Records about locating elements on screens:
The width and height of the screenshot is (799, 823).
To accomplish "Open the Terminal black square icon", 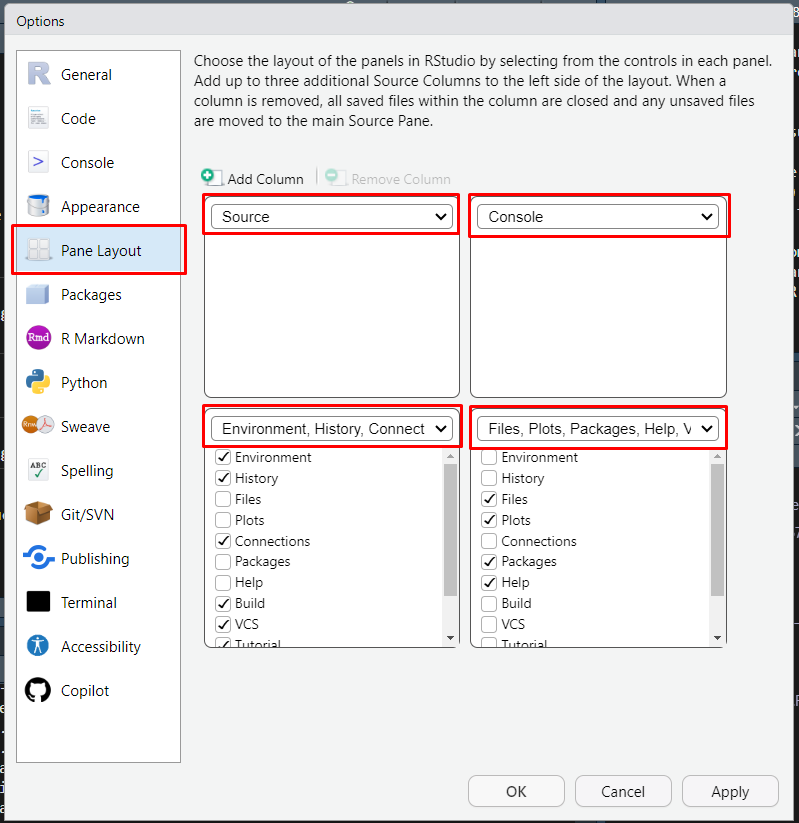I will (38, 602).
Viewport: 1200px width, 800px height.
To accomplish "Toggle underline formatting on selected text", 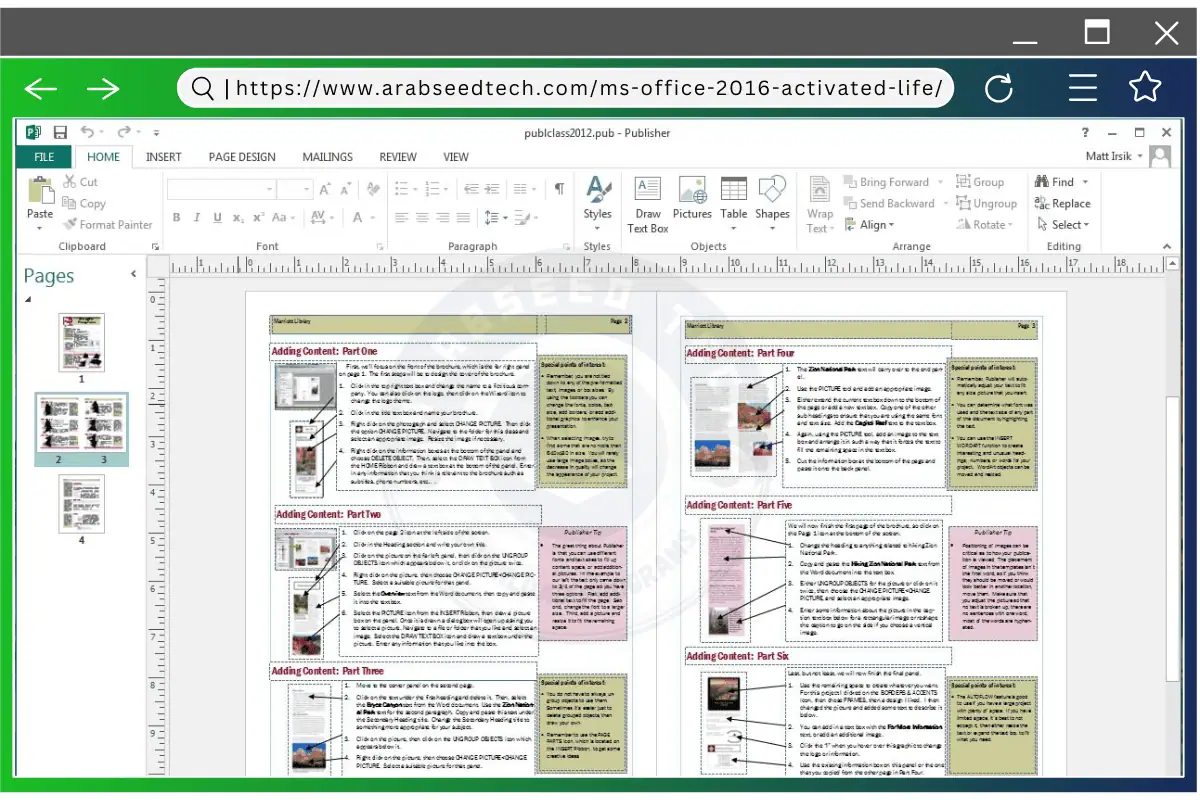I will (x=216, y=217).
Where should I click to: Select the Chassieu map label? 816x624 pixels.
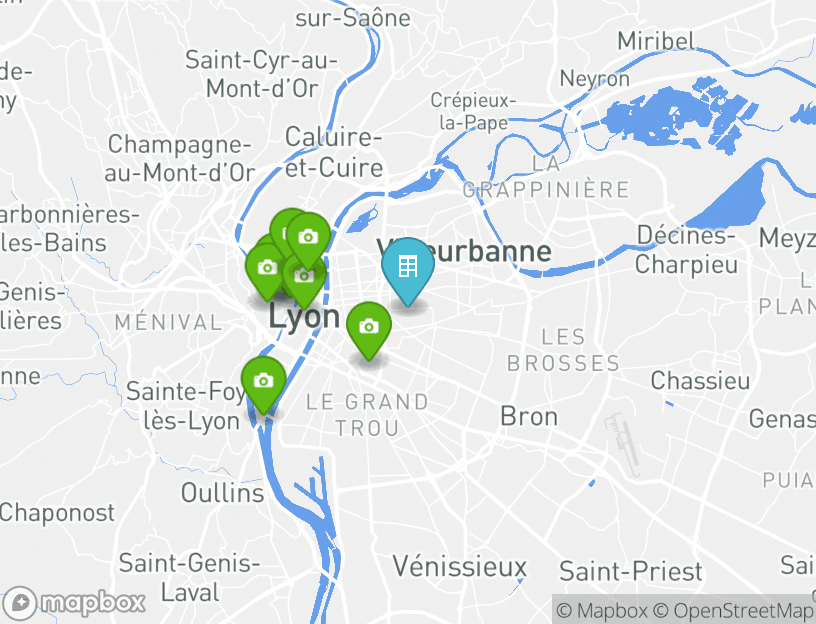tap(700, 380)
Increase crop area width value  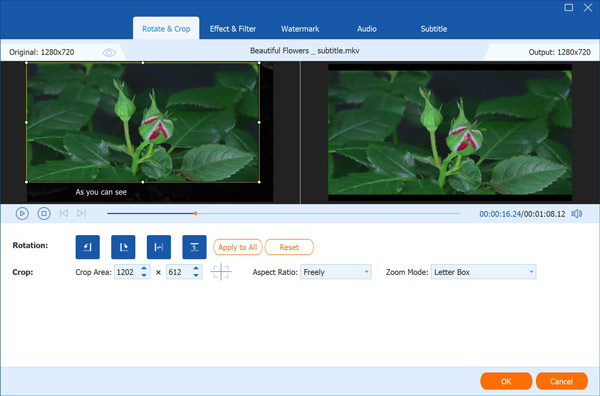(144, 269)
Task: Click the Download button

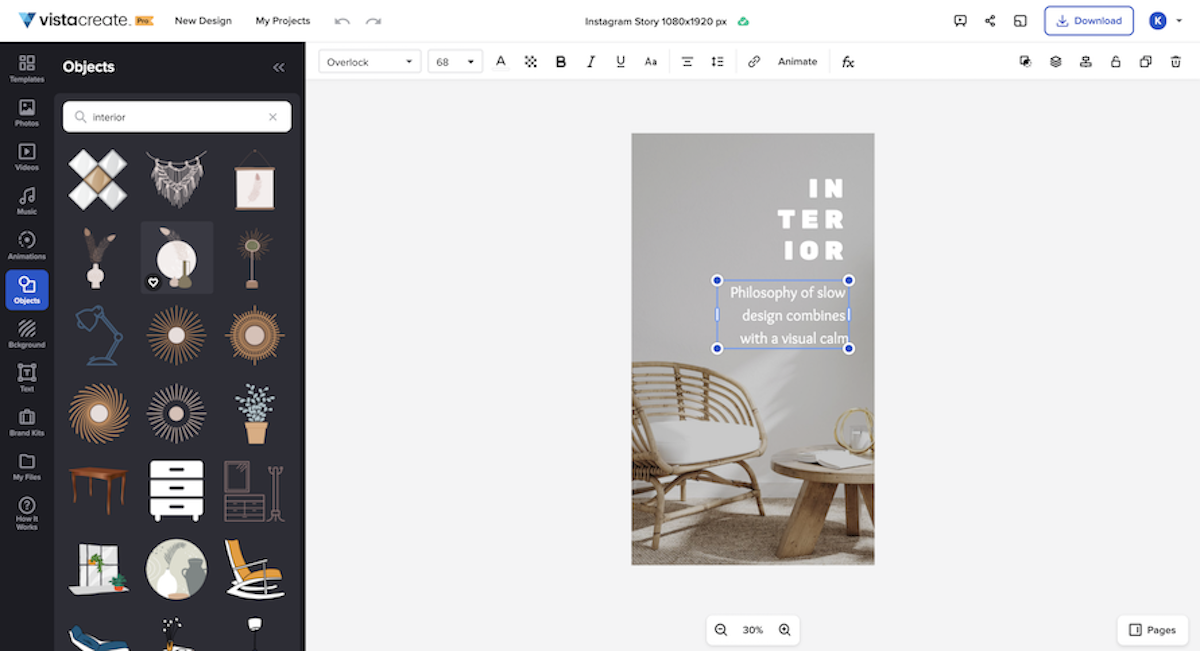Action: [x=1088, y=20]
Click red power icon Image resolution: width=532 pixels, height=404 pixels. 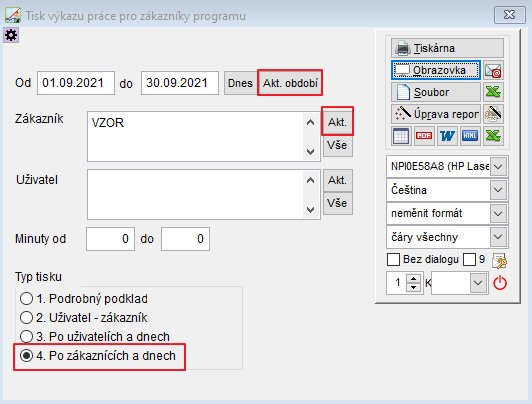pyautogui.click(x=500, y=283)
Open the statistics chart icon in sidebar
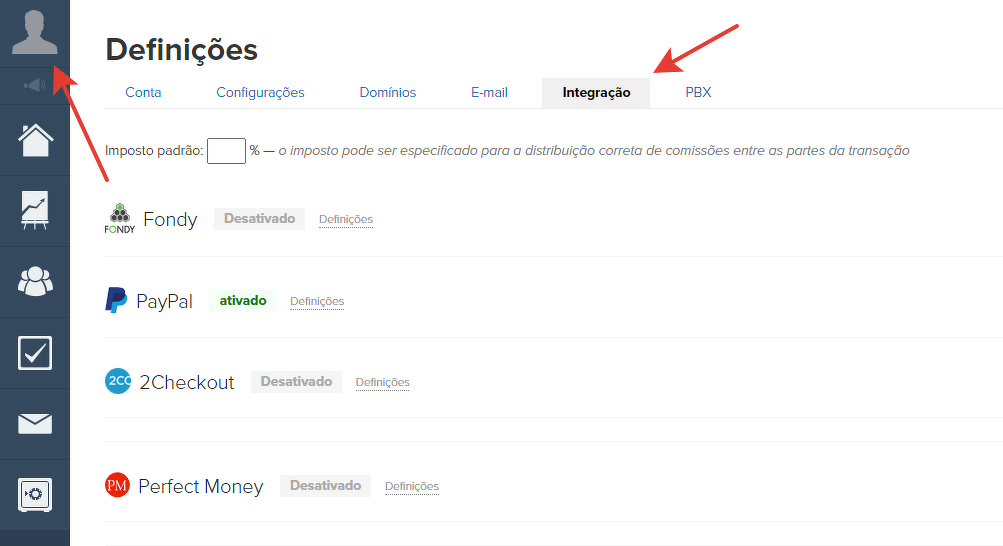 [35, 211]
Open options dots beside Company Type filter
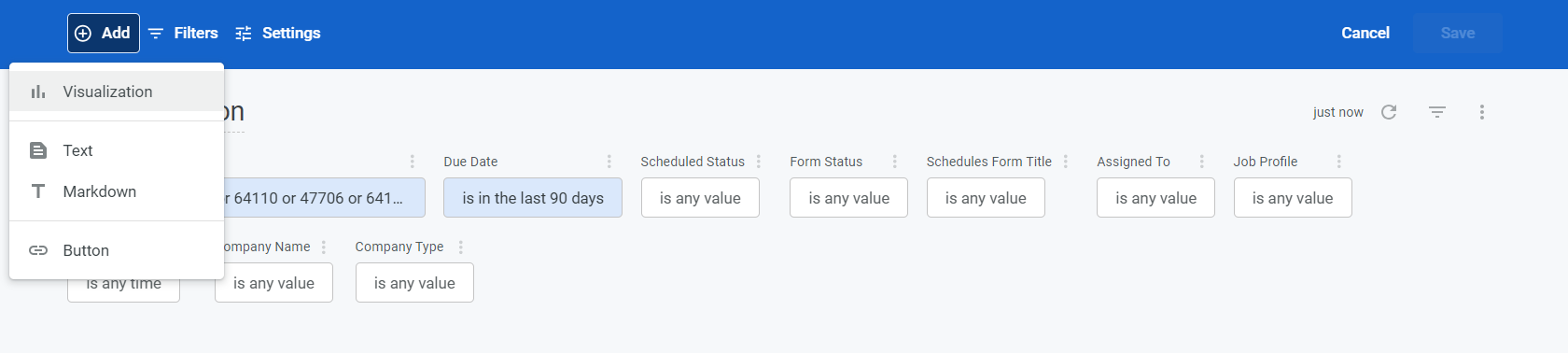This screenshot has height=353, width=1568. tap(461, 247)
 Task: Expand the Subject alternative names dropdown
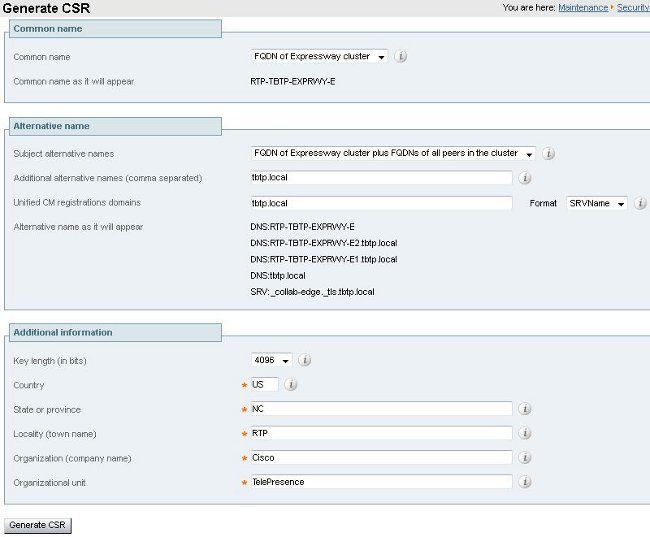point(393,154)
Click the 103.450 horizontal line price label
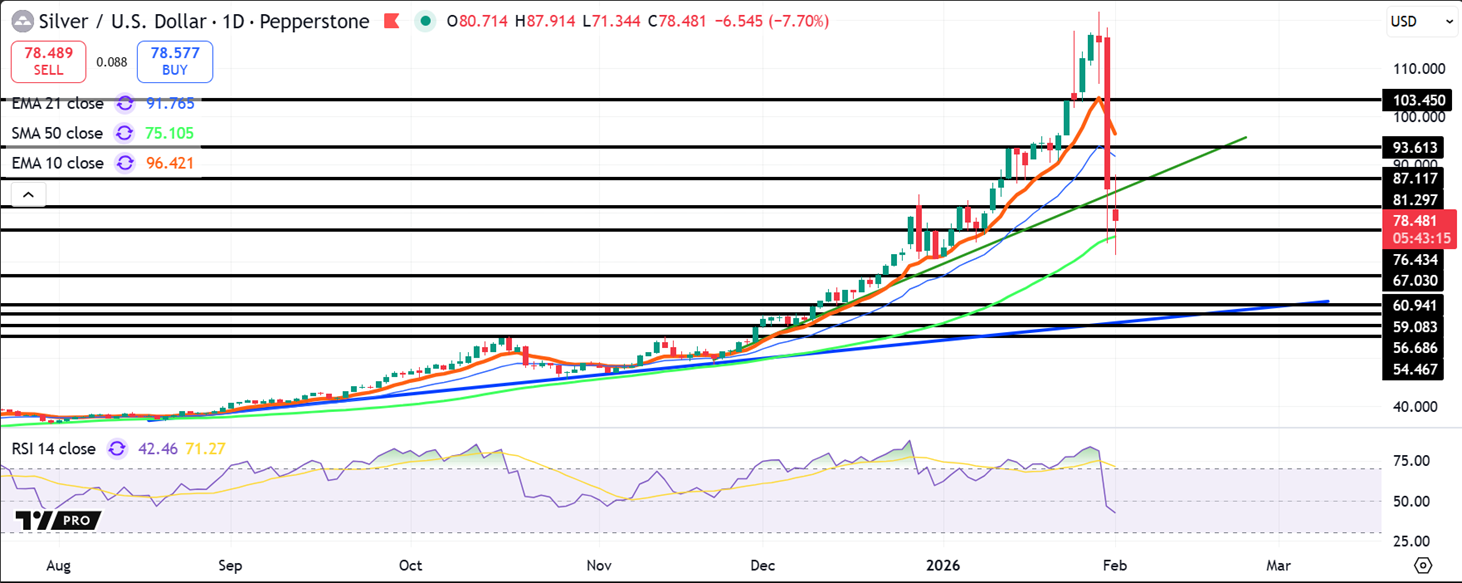 1412,100
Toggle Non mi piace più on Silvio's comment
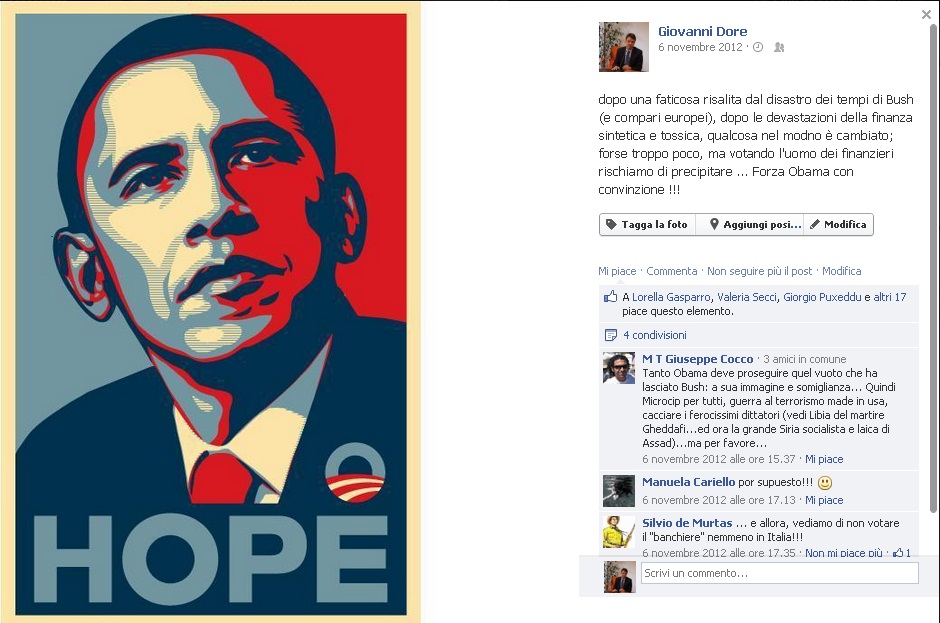 coord(843,553)
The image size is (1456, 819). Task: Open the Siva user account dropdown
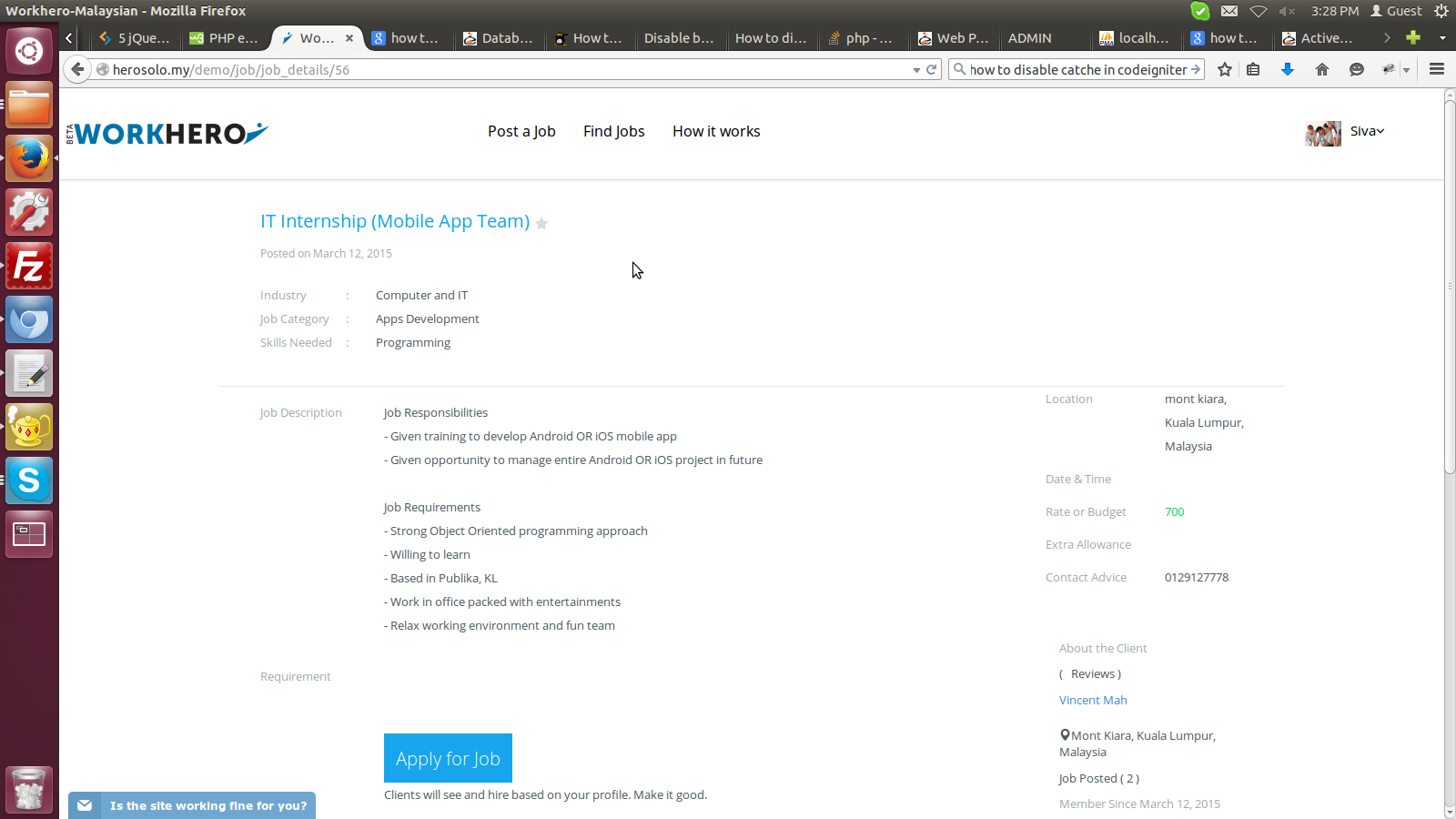click(1366, 131)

[Requirements] Scale the items starting at the line that contains "Toggle Non mi piace più on Silvio's comment" and ending at the close of the items: reproduce those lines, requests included, with each coordinate in the answers multiplied by 1.05 and rounded to a whole number, halves rounded up. Omit the pictures from your answer.

[Reply]
Toggle Non mi piace più on Silvio's comment
 coord(885,581)
The image size is (1456, 819). Task: Open the Siva user account dropdown
click(1434, 138)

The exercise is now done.